Switch to dry powder inhaler more than halves carbon footprint of asthma treatment

Switching from a metered dose inhaler to a dry powder version for maintenance therapy more than halves the carbon footprint of people with asthma, and without any worsening of their condition, finds a pharma industry sponsored study published online in the journal Thorax.

This substitution would be an acceptable and worthwhile ‘green’ option for most patients who can safely manage their condition at home, and should be widely encouraged, conclude the researchers.

The use of chlorofluorocarbons (CFCs) in aerosol propellants was banned under the 1987 Montreal Protocol agreement because of their impact on global warming. 

But while the hydrofluorocarbons that replaced CFCs in pressurised metered dose inhalers don’t deplete the ozone layer, they are potent greenhouse gases, say the researchers. Emissions from this source account for 3–4% of the total carbon footprint associated with healthcare in the UK.

The researchers wanted to compare the potential impact on carbon footprint and symptom control of switching maintenance therapy to a dry powder inhaler and continuing with a metered dose inhaler containing hydrofluorocarbon propellant.

They carried out a secondary (post hoc) analysis of data from a group of patients who were part of the Salford Lung Study in Asthma. This included a broad range of 4000 patients with asthma who were managing their condition at home and closely reflected routine UK clinical practice. 

Adults with asthma on regular maintenance therapy to control their symptoms were randomly assigned to either start using a dry powder inhaler (1081; ‘switch group’) or to continue using a pressurised metered dose inhaler (1151; ‘usual care’) for a period of 12 months. 

Both groups were matched for average age (49) and symptom severity. Symptom control was assessed at the start of the study, and after 12, 24, 40, and 52 weeks, using a validated test (Asthma Control Test). 

Annual CO₂ emissions in kg were calculated for the total number of maintenance (preventer and rescue) inhalers prescribed over the 12 month study period. 

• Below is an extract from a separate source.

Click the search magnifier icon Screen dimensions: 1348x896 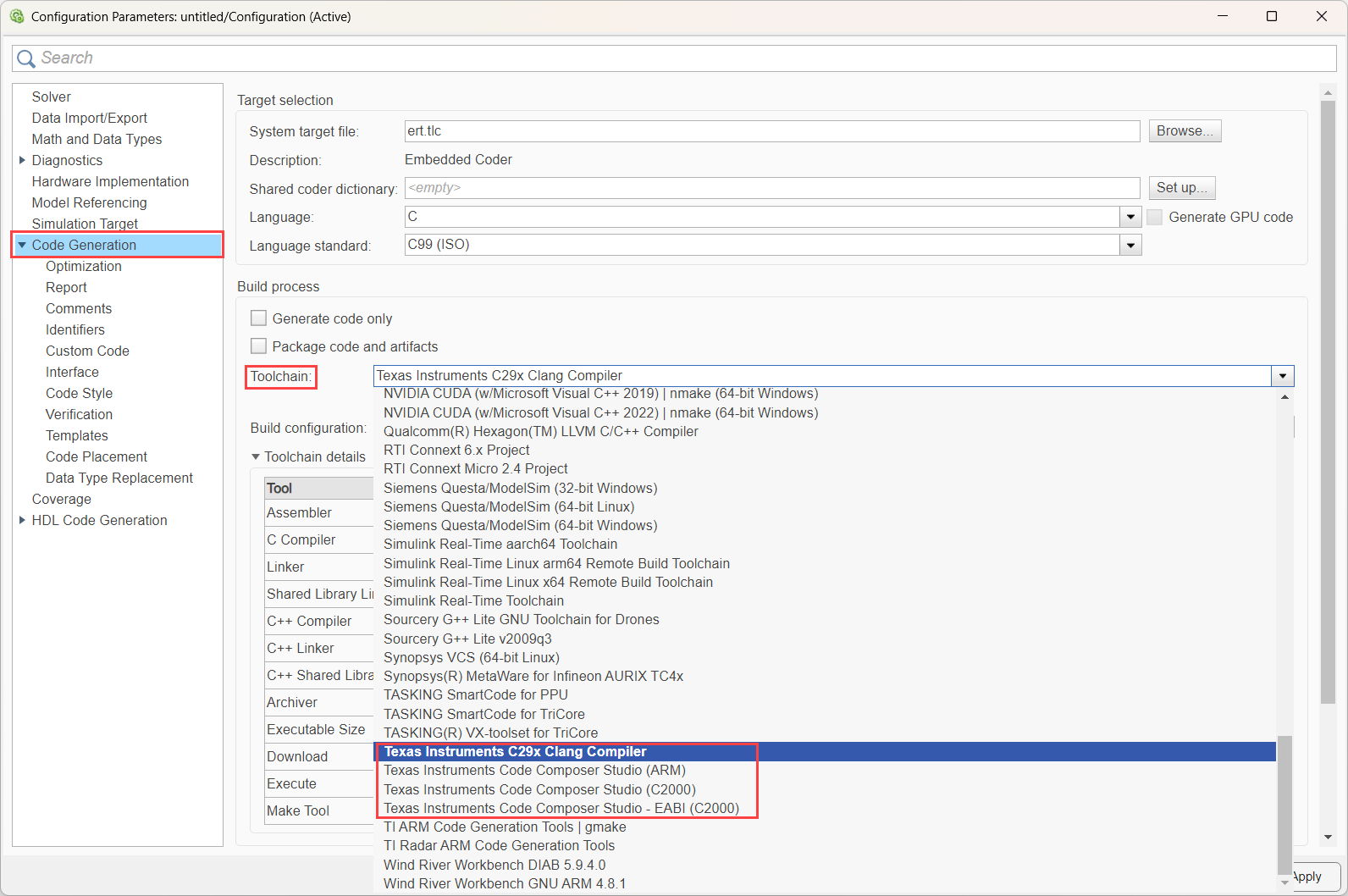[26, 58]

Patients were allowed to change inhaler during the study, but most stuck with the type to which they had been assigned: 80% remained on a metered dose inhaler in the usual care group and 85% remained on a dry powder inhaler in the switch group.

Analysis of the data showed that after a year annual CO₂ emissions for each person in the ’switch’ group were less than half those of the usual care group:108 kg vs 240 kg. 

Asthma control improved in both treatment arms during the study period. By week 24, the odds of responding well to treatment in the switch group were around double those of the usual care group, and this difference persisted over the entire 12 months. 

As a result, the switchers were prescribed around one less rescue salbutamol metered dose inhaler than those who continued on usual care: 7.2 vs 8.

The researchers calculated that the annual carbon footprint saving for each patient in the switch group was 130 kg CO₂ emissions. 

Scaling this up “would represent approximately 40% of the total carbon footprint due to [metered dose inhalers] in the UK,” they suggest.

“The potential for carbon saving could be much greater if patients also switched to a rescue medication administered via a [dry powder inhaler],” as most patients in this study used pressurised metered dose rescue inhalers, “typical of usual care in the UK,” they add.

In a linked podcast, lead author Professor Ashley Woodcock suggests that asthma patients are often unaware of the environmental impact their inhalers have.

“Each puff of a [metered dose inhaler] is equivalent to driving 1 mile in a family car, so one inhaler is close to driving 200 miles… but a powdered inhaler is about a twentieth of that,” he points out. 

This is an “easy win” for the NHS to cut its carbon footprint, he suggests, especially because the UK is very much an outlier in its use of high carbon inhalers, he adds. 

Low carbon inhalers are predominantly used in Europe. The large carbon footprint caused by the use of hydrofluorocarbon propellants in metered dose inhalers in the UK is three times that in Europe. 

Where feasible, switching these patients to powder inhalers would “make a big difference to our carbon footprint,” he suggests.

“Essentially this is about evolution, not revolution. In discussion with patients, healthcare professionals should have a conversation about the environmental footprint of their inhalers,” he emphasises.

The researchers conclude: “The results of this analysis support the growing calls from official bodies that, where possible, switches… to low carbon-impact alternatives should be sought.

“Together with the role of pharmaceutical companies in producing accessible alternatives, prescribers, pharmacists, and patients should be made aware of the significant differences in the global warming potential of different inhalers.”